» Task description
Copy the streaming discussion between "As much as people" and "worth caring about.", inclusive, changing "groceries" to "rent".

=== Page excerpt ===

Yeah until Netflix adds tiered pricing for content and you end up paying more than what Netflix + HBO Max together would have cost because Netflix is the only game in town for that content..

I think like all media consolidation this will send a lot of people back to the seven seas..


The seven seas can't stop netflix from canceling good shows though.

Which is why it won't happen, what would the revenue benefit of that be?

In the medium term you'll get a D+/Hulu-esque split with maybe a discounted bundle of Netflix and HBO Max together - the evidence is pretty strong that bundles reduce churn.

If they ever do go to one library, it'll be because Netflix feel they are able to push prices to the same level as both services combined.


I'm actually a little surprised that, some discounts for annual subscriptions notwithstanding, the streaming services haven't done more to discourage short-term jump on/jump off subscriptions.

But they have the data and I don't. I assume there's enough stickiness and inertia that most people are not canceling and restarting services all the time. I know I don't. I just decide I don't care enough about most content (and don't really watch much video or binge watch anyway).


As much as people complain, maybe if I was still 22 and dirt broke, I'd do something like that, but more likely I just wouldn't watch TV. I didnt own a TV back then and it was fine. Now, sure, I don't exactly like being nickle and dimed from a pure intellectual perspective, but these streaming services are what? Like $15 a month a pop? That's 1/40 the cost of groceries. It's annoying but makes no difference and isn't anywhere near worth the hassle of starting and stopping. If it was a $120 a month gym subscription or the old cable bundles I used to pay $200 for, then it's getting to the point that it's worth caring about.

=== Dataset excerpts ===

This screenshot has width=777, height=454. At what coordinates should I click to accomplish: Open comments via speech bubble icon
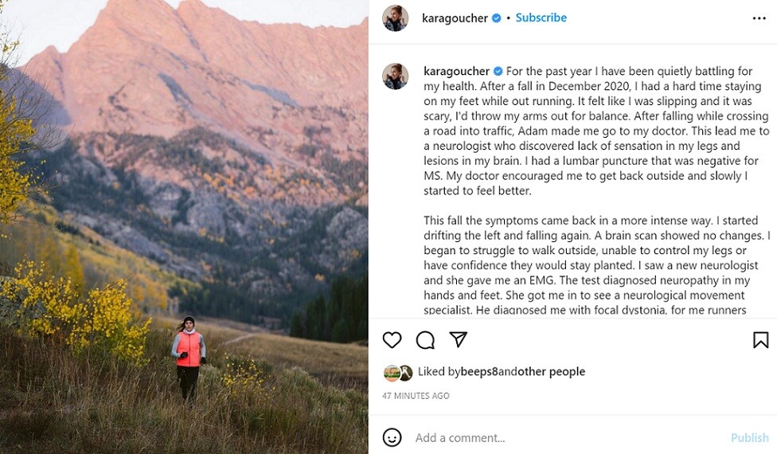(425, 340)
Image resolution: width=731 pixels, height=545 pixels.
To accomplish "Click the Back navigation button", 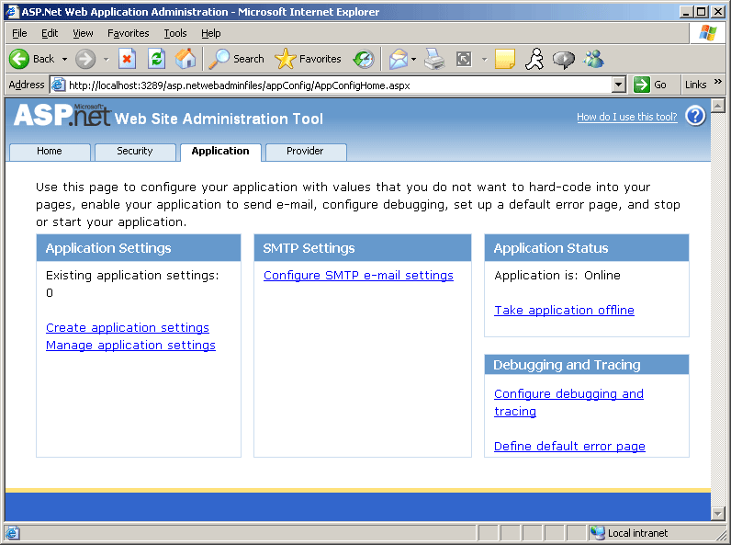I will click(32, 59).
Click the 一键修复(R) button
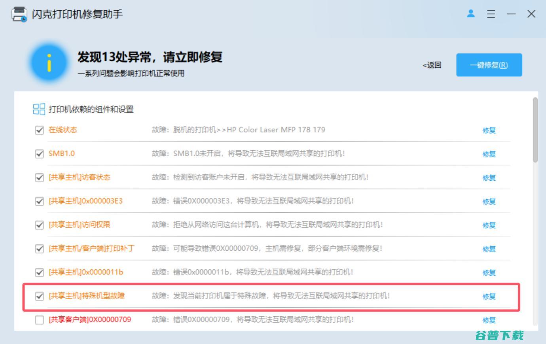The image size is (546, 344). click(x=489, y=64)
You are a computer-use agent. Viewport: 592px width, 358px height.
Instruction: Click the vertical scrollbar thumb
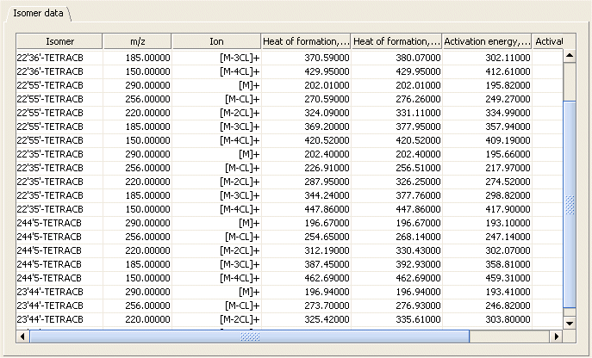tap(569, 202)
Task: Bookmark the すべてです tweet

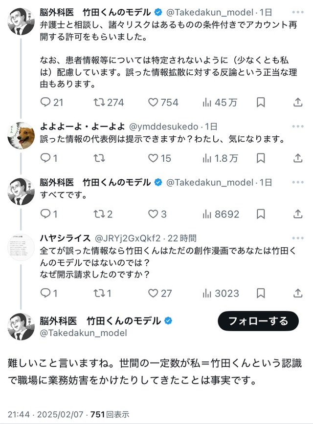Action: [261, 214]
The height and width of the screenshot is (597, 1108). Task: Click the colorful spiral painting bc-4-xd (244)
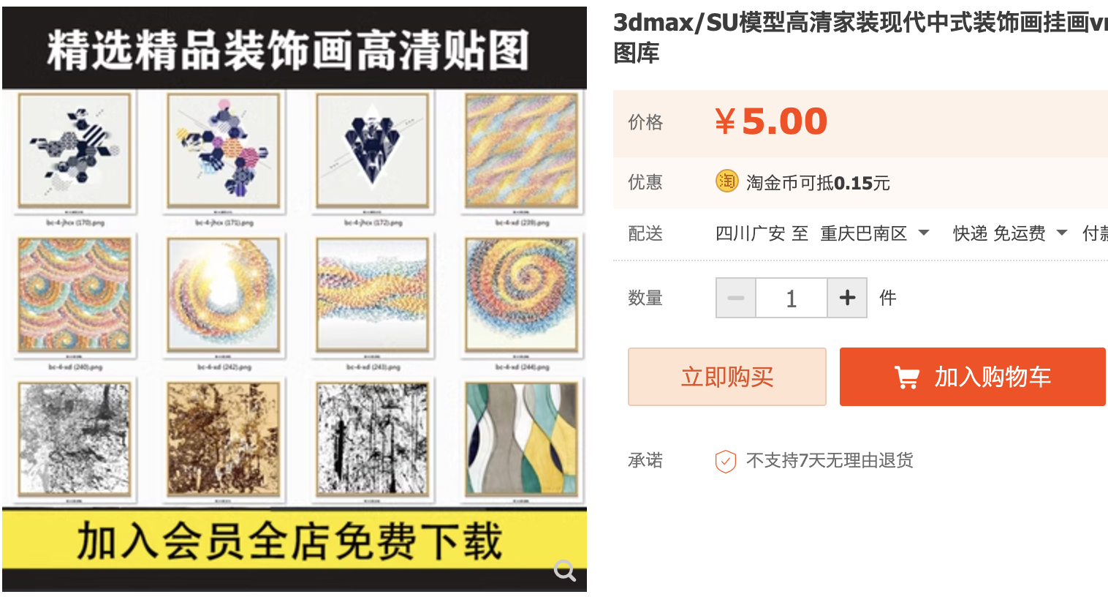pos(521,295)
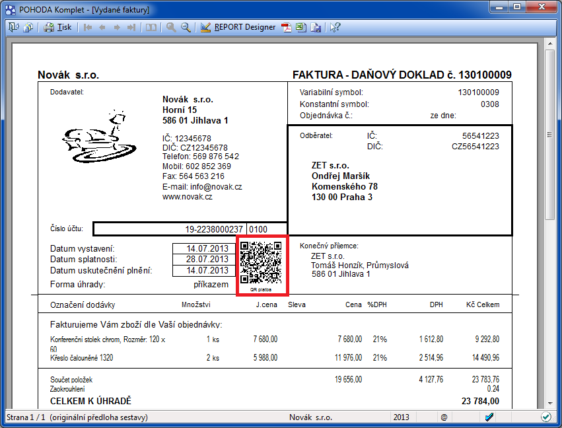Click the POHODA app icon in title bar
The height and width of the screenshot is (428, 562).
click(x=9, y=9)
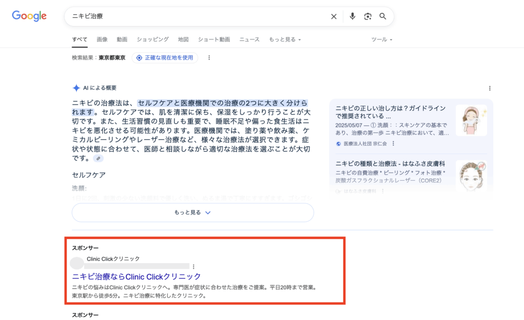Open Google Lens image search icon

367,16
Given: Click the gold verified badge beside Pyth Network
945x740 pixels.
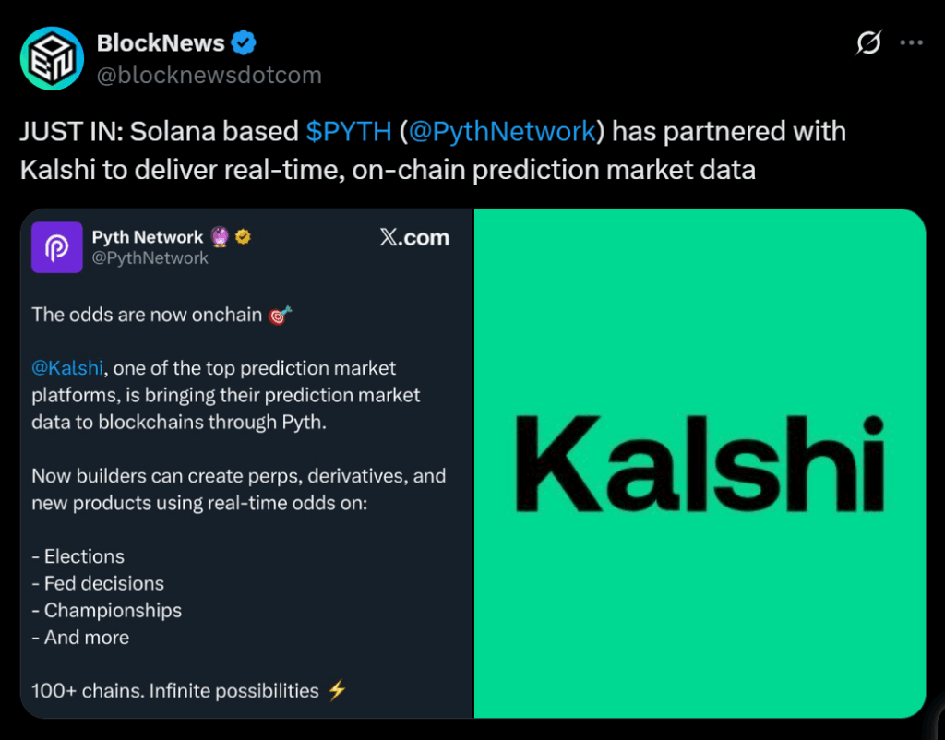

===

» Exercise result
As much as people complain, maybe if I was still 22 and dirt broke, I'd do something like that, but more likely I just wouldn't watch TV. I didnt own a TV back then and it was fine. Now, sure, I don't exactly like being nickle and dimed from a pure intellectual perspective, but these streaming services are what? Like $15 a month a pop? That's 1/40 the cost of rent. It's annoying but makes no difference and isn't anywhere near worth the hassle of starting and stopping. If it was a $120 a month gym subscription or the old cable bundles I used to pay $200 for, then it's getting to the point that it's worth caring about.